One specific rule that is worth mentioning is included in the Resolution CVM no. 80, of 2022, applicable to publicly traded companies, which sets certain guidelines for the disclosure of information regarding such companies. In order to fulfil the obligations set forth in this Ruling, the board of directors of public companies shall implement the “comply or explain” mechanism and some of the information to be provided includes:
- business strategies criteria considering the impacts of the company’s activities on society and the environment, aiming at the company’s continuity and long-term value creation;
- periodically clarifying the company’s exposure to risks and the effectiveness of risk management systems, internal controls and the integrity/compliance system;
- approving a risk management policy compatible with business strategies;
- the company’s ethical values and principles;
- ensuring that the issuer maintains transparency in its relations with all stakeholders;
- disclosing information related to corporate governance on an annual basis for the purposes of improvement;
- disclosing information related to the appointment of the members of the board of directors, informing whether they are also members of other companies’ board of directors; and
- the criteria for the composition of the board of directors, such as diversity of knowledge, experience, behavior, cultural aspects, age group and gender.
The information shall be disclosed each year in the company’s reference form (“Formulário de Referência”), a basic document of public companies in Brazil that contains the company’s main data. The public company must update its reference form on an annual basis, up to five (5) months after the end of its fiscal year (as per Article 25, §1º, of Resolution No. 80 of CVM).
In addition to Resolution No. 80 of CVM, some other rulings that may also be considered are the Resolutions No. 139, 151 and 153, issued by the Central Bank of Brazil (“BCB”), which establish that institutions authorized to operate by BCB shall disclose a Social, Environmental and Climate Risks and Opportunities Report on annual basis (“GRSAC Report”) on the assessment of social, environmental and climate risks.
The Federal Law No. 9.605/1998 provides for criminal and administrative sanctions to companies in connection with environmental matters, which can also be applied to directors and officers when they fail to prevent the company from the practice of any such illegal acts, being considered, in these cases, as co-authors or participants in the same events.
For cases of breach of the duty of diligence under environmental law, directors or officers may be subject to criminal and to administrative sanctions and to the payment of damages.

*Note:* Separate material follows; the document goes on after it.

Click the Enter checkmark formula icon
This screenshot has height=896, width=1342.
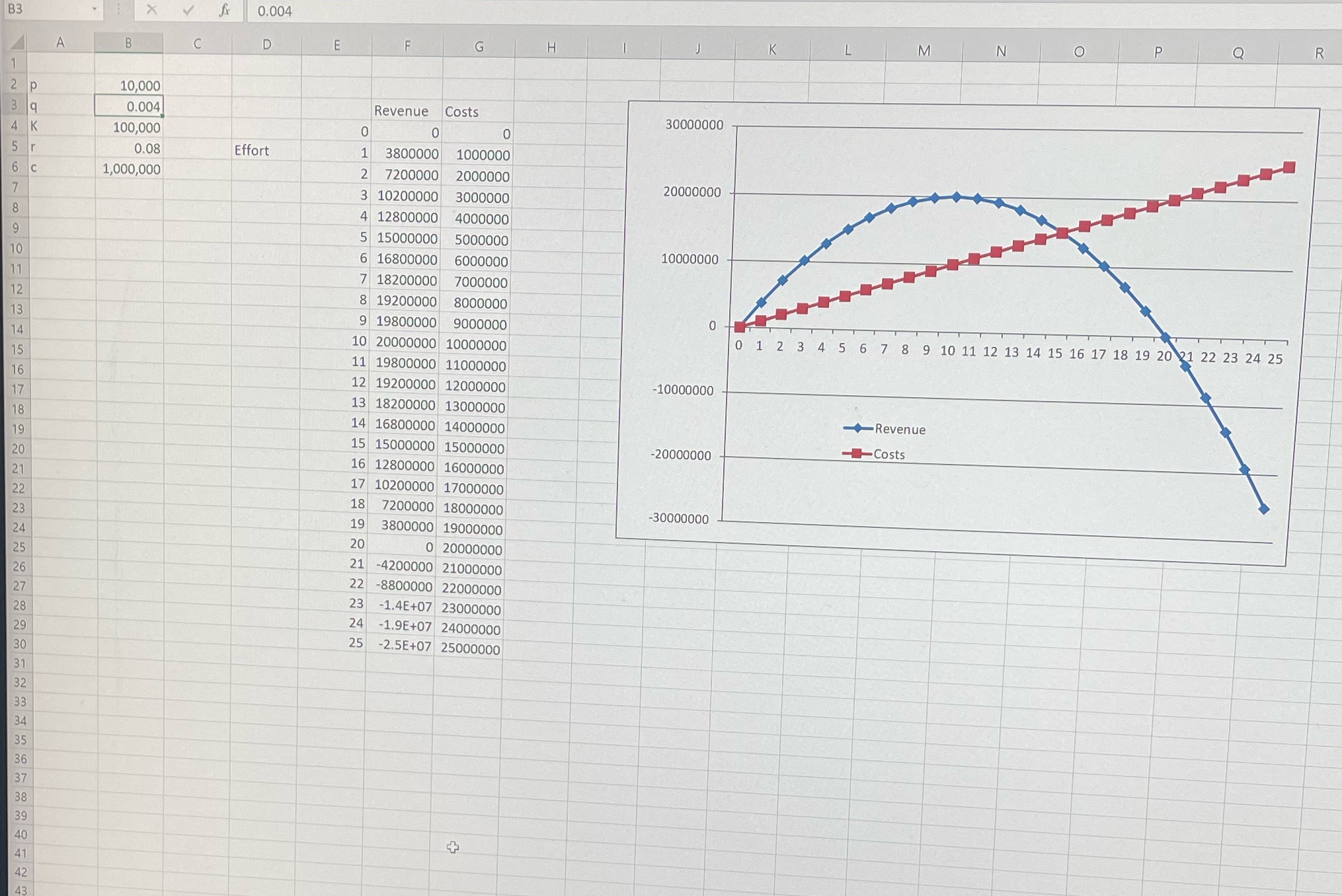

Regarding greenwashing, the lack of standardized metrics and indices for evaluating and disclosing ESG factors has contributed to the practice of greenwashing. Consumer choice of products now includes environmental awareness and ESG issues. In this regard, the Brazilian Institute for Consumer Defence (“IDEC”) has already analyzed some products and concluded that a large number of them had greenwashing practices on their labels, with the companies responsible being notified to adjust their labels. The National Council for Advertising Self-Regulation (“CONAR”) also assessed advertising material from a car manufacturer and warned the company, which had to adapt the material to exclude sustainability claims.